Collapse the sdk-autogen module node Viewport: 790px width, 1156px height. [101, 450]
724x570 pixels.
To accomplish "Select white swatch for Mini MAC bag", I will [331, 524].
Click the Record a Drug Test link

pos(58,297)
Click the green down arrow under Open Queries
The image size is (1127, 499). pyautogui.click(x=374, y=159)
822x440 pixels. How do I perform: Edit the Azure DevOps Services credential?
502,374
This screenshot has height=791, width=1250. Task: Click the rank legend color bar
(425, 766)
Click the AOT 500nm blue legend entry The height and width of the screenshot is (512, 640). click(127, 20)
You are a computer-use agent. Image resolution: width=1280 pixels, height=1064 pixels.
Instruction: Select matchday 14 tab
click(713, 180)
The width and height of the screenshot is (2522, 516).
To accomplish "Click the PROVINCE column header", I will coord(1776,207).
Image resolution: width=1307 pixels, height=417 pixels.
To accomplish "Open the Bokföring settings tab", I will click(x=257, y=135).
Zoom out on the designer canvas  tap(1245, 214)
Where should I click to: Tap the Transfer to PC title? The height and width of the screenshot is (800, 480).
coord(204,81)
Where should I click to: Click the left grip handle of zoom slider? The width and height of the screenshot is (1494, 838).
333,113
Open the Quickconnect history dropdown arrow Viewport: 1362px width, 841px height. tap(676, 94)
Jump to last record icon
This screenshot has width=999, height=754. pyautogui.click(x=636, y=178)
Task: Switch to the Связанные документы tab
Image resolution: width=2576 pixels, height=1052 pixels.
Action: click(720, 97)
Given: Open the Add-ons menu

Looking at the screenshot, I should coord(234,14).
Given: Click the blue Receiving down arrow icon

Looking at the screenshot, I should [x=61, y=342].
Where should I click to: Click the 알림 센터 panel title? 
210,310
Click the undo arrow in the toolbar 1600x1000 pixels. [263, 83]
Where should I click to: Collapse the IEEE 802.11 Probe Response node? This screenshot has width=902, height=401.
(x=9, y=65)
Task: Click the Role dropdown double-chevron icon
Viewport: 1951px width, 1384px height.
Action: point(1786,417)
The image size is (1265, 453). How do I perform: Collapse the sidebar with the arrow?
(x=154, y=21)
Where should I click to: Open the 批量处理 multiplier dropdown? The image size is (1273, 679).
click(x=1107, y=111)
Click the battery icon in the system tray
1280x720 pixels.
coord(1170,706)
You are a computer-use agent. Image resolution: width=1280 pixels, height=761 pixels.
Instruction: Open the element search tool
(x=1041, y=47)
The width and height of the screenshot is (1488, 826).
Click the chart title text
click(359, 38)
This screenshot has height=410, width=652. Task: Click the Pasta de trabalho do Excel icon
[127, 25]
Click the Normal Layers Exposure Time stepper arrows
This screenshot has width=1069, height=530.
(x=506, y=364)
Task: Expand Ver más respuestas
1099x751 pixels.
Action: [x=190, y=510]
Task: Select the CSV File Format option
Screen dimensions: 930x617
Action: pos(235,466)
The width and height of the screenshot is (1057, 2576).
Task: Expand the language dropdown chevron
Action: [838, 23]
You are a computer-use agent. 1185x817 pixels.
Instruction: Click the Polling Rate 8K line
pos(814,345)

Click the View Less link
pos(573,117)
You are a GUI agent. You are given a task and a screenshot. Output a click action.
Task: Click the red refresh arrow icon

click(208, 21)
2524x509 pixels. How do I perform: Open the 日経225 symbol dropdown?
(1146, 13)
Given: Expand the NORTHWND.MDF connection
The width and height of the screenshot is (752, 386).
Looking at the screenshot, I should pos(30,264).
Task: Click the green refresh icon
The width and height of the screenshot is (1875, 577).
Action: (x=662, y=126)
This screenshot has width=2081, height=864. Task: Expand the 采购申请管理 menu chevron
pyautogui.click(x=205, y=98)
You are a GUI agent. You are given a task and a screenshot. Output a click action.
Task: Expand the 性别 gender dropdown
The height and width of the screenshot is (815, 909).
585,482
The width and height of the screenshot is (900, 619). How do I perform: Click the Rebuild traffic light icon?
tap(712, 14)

--*--

Problem to solve: Each line from the top of the entries above through the line containing "Task: Switch to the Связанные документы tab" must be transcribed exactly, and no other line may appear.

Task result:
Collapse the sdk-autogen module node Viewport: 790px width, 1156px height. [101, 450]
724x570 pixels.
To accomplish "Select white swatch for Mini MAC bag", I will [331, 524].
Click the Record a Drug Test link

pos(58,297)
Click the green down arrow under Open Queries
The image size is (1127, 499). pyautogui.click(x=374, y=159)
822x440 pixels. How do I perform: Edit the Azure DevOps Services credential?
502,374
This screenshot has height=791, width=1250. Task: Click the rank legend color bar
(425, 766)
Click the AOT 500nm blue legend entry The height and width of the screenshot is (512, 640). click(127, 20)
You are a computer-use agent. Image resolution: width=1280 pixels, height=1064 pixels.
Instruction: Select matchday 14 tab
click(713, 180)
The width and height of the screenshot is (2522, 516).
To accomplish "Click the PROVINCE column header", I will coord(1776,207).
Image resolution: width=1307 pixels, height=417 pixels.
To accomplish "Open the Bokföring settings tab", I will click(x=257, y=135).
Zoom out on the designer canvas  tap(1245, 214)
Where should I click to: Tap the Transfer to PC title? The height and width of the screenshot is (800, 480).
coord(204,81)
Where should I click to: Click the left grip handle of zoom slider? The width and height of the screenshot is (1494, 838).
333,113
Open the Quickconnect history dropdown arrow Viewport: 1362px width, 841px height. tap(676, 94)
Jump to last record icon
This screenshot has width=999, height=754. pyautogui.click(x=636, y=178)
Task: Switch to the Связанные документы tab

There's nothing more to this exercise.